On Saturday the remnants of Hurricane Harvey blew in with driving rain, creating a chilly, muddy world for us to enjoy our music with. By three in the afternoon, I was cold, cranky, querulous, and unhappy. Going back to our truck, I turned on the heat and tried to get a respite from it all, feeling very sorry for myself. Then a text message from a good friend in Houston popped up. It took me no time at all to adjust my attitude and get back to the music. Sunday dawned clear and warm, and we had no months long cleanup to stare down.
Meanwhile, plenty of traditional and more contemporary bluegrass was available throughout the weekend. Danny Paisley & the Southern Grass, which has appeared at every Delaware Valley but one, not only played four scheduled sets, but filled in when a breakdown delayed the closing band, Blue Highway. Junior Sisk, with his high lonesome Stanley Brothers-inflected bluegrass, arrived tired and willing from Thomas Point Beach in Maine. The Gibson Brothers, heading the other way, gave us two of their award-winning sets. Del McCoury, a living and vital link to the origins of bluegrass, closed Saturday night.
On Sunday morning, the bluegrass festival featured two bands composed of kids, signaling the hope that the future of traditional American music and what grows from it is well assured. The CabGrass Band, students at the nearby Cab Calloway School of the Arts, performed, as did the Delaware Valley Kids Academy, directed by Ira Gitlin with the help of a strong staff.
And there was much more. All told, the festival both represented its charter and, through thoughtful choices and a well-designed schedule, explained those goals without having to talk about them.

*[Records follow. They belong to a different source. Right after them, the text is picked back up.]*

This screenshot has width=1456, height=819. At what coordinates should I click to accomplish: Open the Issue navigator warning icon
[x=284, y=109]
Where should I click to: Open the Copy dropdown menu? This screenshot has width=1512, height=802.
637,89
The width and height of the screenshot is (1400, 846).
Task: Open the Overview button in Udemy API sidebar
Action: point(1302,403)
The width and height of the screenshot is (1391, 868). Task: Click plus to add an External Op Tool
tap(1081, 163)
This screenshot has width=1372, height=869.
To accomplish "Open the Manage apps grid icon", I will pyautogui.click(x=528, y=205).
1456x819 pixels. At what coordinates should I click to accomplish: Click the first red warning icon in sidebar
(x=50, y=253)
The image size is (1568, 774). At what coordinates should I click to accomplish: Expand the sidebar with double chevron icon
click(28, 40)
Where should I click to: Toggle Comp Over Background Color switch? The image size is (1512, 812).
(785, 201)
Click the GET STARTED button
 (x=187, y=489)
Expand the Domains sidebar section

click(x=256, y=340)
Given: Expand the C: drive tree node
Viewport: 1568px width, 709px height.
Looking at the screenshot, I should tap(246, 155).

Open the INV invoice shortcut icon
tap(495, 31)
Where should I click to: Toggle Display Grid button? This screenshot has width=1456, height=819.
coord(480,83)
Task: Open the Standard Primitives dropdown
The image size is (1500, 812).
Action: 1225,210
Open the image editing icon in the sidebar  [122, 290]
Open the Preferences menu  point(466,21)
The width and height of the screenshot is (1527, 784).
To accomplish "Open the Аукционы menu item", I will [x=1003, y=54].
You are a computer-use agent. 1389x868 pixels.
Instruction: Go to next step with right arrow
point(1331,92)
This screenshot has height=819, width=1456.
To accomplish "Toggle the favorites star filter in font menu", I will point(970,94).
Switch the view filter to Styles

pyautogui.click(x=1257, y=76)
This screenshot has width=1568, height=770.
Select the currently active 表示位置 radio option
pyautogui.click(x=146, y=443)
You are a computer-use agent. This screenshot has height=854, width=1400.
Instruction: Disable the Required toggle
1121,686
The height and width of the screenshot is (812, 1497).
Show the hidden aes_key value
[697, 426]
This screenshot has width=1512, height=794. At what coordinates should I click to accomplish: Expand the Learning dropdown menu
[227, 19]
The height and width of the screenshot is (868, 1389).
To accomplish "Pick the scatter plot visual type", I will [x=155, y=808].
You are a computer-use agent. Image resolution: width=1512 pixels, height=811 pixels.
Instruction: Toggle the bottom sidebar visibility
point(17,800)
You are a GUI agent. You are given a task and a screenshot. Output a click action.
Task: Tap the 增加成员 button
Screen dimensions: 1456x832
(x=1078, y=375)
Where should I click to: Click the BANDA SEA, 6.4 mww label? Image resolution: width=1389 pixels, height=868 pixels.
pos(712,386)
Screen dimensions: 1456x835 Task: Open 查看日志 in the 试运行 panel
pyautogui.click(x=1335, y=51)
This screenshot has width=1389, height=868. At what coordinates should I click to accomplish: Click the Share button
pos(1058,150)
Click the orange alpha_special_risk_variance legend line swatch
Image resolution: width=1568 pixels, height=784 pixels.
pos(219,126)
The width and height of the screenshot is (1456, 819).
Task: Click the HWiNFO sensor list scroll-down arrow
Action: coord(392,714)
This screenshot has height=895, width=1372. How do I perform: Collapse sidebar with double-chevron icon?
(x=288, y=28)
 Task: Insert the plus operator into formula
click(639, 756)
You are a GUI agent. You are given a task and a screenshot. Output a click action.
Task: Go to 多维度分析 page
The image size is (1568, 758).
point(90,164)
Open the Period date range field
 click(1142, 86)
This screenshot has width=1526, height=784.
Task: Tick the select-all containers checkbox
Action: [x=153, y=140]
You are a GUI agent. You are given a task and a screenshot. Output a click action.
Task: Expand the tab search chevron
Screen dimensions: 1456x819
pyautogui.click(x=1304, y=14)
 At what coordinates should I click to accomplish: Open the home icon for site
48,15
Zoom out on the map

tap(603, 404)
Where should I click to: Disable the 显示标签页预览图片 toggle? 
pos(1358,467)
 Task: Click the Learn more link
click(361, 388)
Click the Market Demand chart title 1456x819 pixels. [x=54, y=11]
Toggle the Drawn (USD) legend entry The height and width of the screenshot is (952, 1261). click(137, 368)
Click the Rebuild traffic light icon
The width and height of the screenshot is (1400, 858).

For a 46th year, the Delaware Valley Bluegrass Festival demonstrated all the attributes that contribute to growing a musical community coming together to hear and make music in a simple country setting. For the most part, while aware of the devastation of Hurricane Harvey, the spirit, even when damp, celebrated the music and the ability of a diverse set of music lovers to put aside differences in the kind of celebration only music can provide.